■ **Data under study**
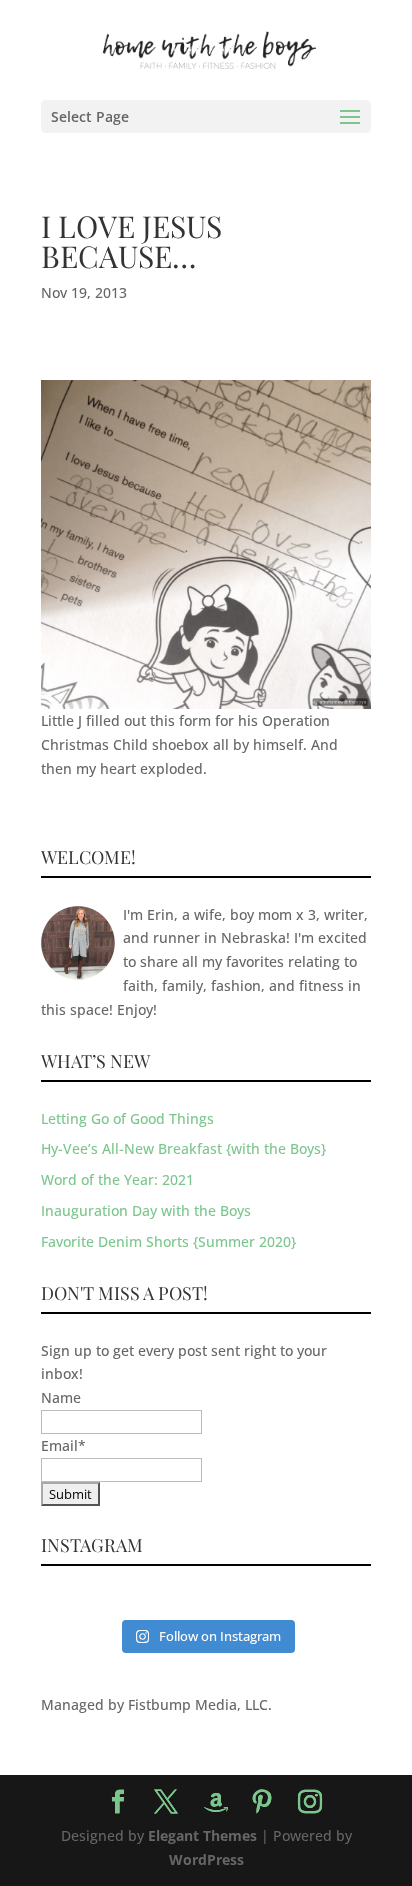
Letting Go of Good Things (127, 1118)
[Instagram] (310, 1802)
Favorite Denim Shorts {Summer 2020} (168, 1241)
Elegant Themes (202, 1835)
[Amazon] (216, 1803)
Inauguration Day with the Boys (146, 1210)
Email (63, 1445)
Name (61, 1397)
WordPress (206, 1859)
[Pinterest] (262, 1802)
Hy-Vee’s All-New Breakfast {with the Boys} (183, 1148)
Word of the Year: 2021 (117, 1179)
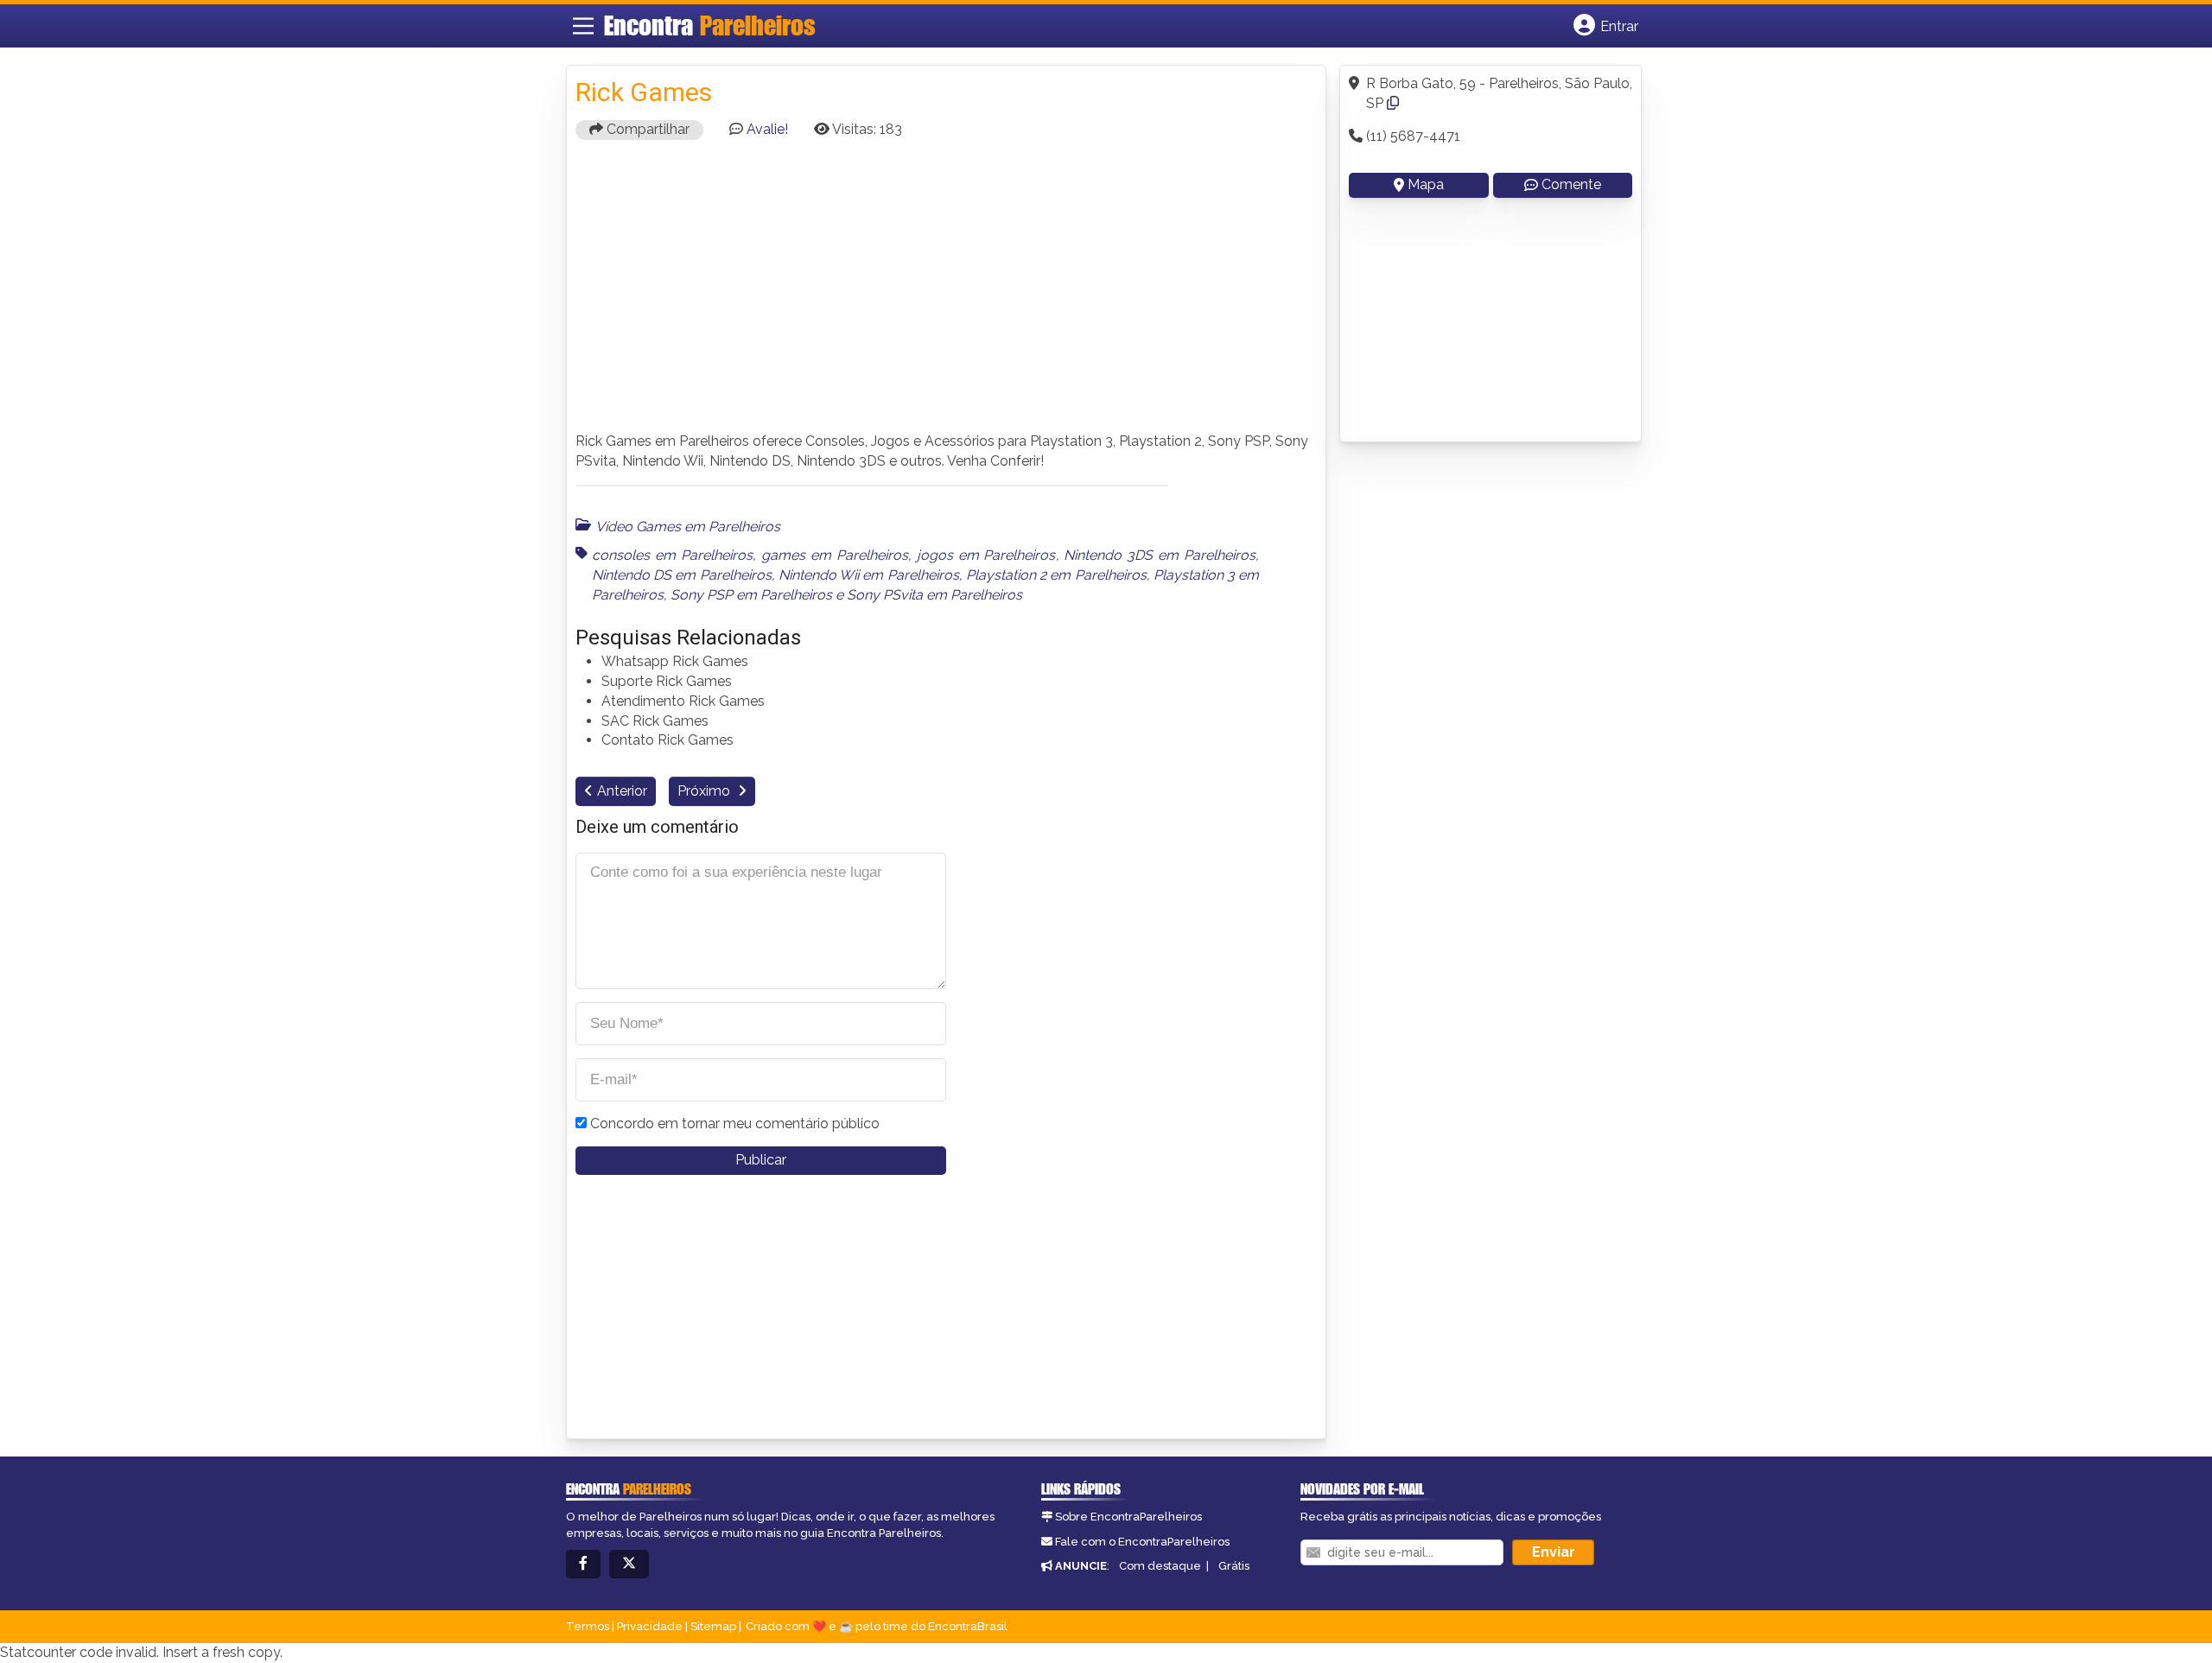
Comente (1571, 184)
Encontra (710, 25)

==

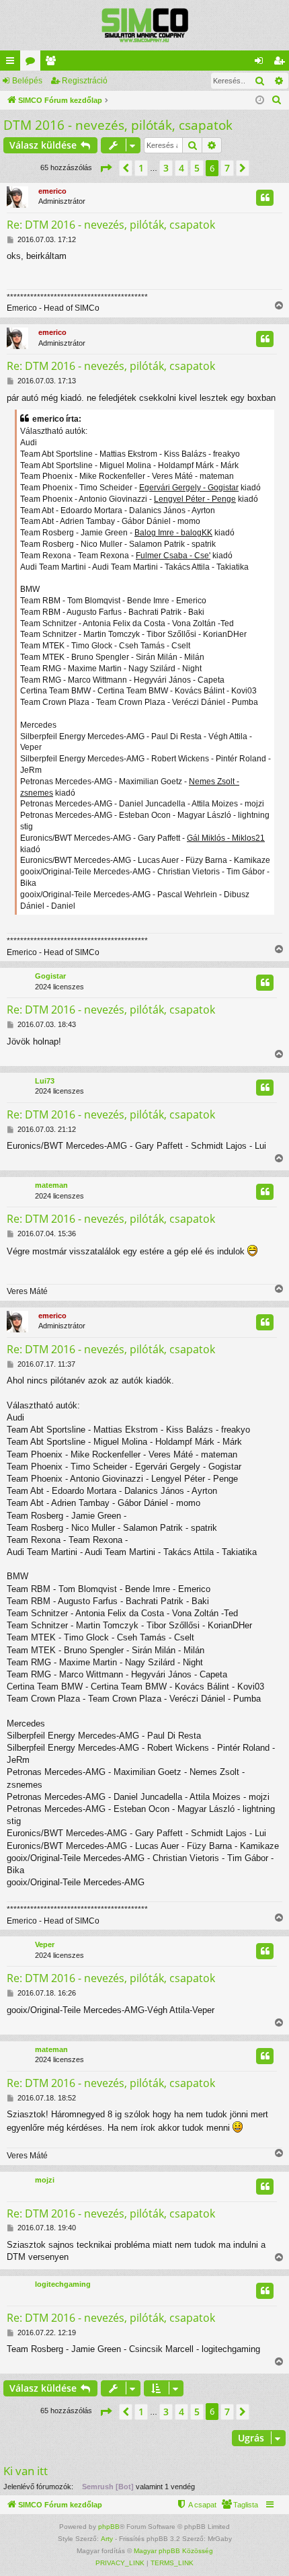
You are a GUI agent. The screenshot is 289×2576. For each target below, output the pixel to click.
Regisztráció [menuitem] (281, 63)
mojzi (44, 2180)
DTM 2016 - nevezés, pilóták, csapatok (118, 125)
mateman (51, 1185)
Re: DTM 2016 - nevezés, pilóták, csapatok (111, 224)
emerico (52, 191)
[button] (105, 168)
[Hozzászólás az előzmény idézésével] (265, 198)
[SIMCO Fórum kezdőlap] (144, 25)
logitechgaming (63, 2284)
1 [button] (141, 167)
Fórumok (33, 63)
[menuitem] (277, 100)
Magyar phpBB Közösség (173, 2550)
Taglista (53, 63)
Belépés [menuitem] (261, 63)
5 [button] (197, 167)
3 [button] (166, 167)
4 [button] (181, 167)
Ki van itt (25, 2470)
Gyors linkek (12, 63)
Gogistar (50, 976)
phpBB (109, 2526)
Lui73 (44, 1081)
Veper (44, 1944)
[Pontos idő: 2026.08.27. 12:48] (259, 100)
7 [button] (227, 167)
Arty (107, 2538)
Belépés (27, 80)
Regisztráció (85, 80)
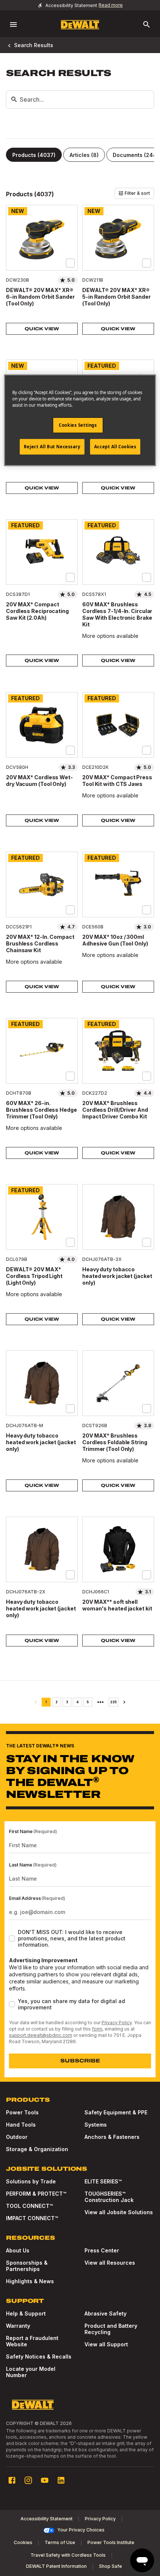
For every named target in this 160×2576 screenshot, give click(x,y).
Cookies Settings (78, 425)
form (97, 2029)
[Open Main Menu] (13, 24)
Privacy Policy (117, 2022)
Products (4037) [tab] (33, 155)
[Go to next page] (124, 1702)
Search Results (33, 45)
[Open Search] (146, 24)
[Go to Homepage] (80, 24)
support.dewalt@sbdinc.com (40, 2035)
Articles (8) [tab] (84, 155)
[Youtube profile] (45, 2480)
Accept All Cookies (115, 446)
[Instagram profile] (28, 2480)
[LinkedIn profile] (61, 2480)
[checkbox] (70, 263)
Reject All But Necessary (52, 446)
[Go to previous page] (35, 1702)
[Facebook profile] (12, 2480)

■ **Action item**
Print exactly the lines of the listing above starting at the line containing "Articles (8) [tab] (84, 155)" and ending at the line containing "[Facebook profile] (12, 2480)", both included.

■ **Result of the task**
Articles (8) [tab] (84, 155)
[Youtube profile] (45, 2480)
Accept All Cookies (115, 446)
[Instagram profile] (28, 2480)
[LinkedIn profile] (61, 2480)
[checkbox] (70, 263)
Reject All But Necessary (52, 446)
[Go to previous page] (35, 1702)
[Facebook profile] (12, 2480)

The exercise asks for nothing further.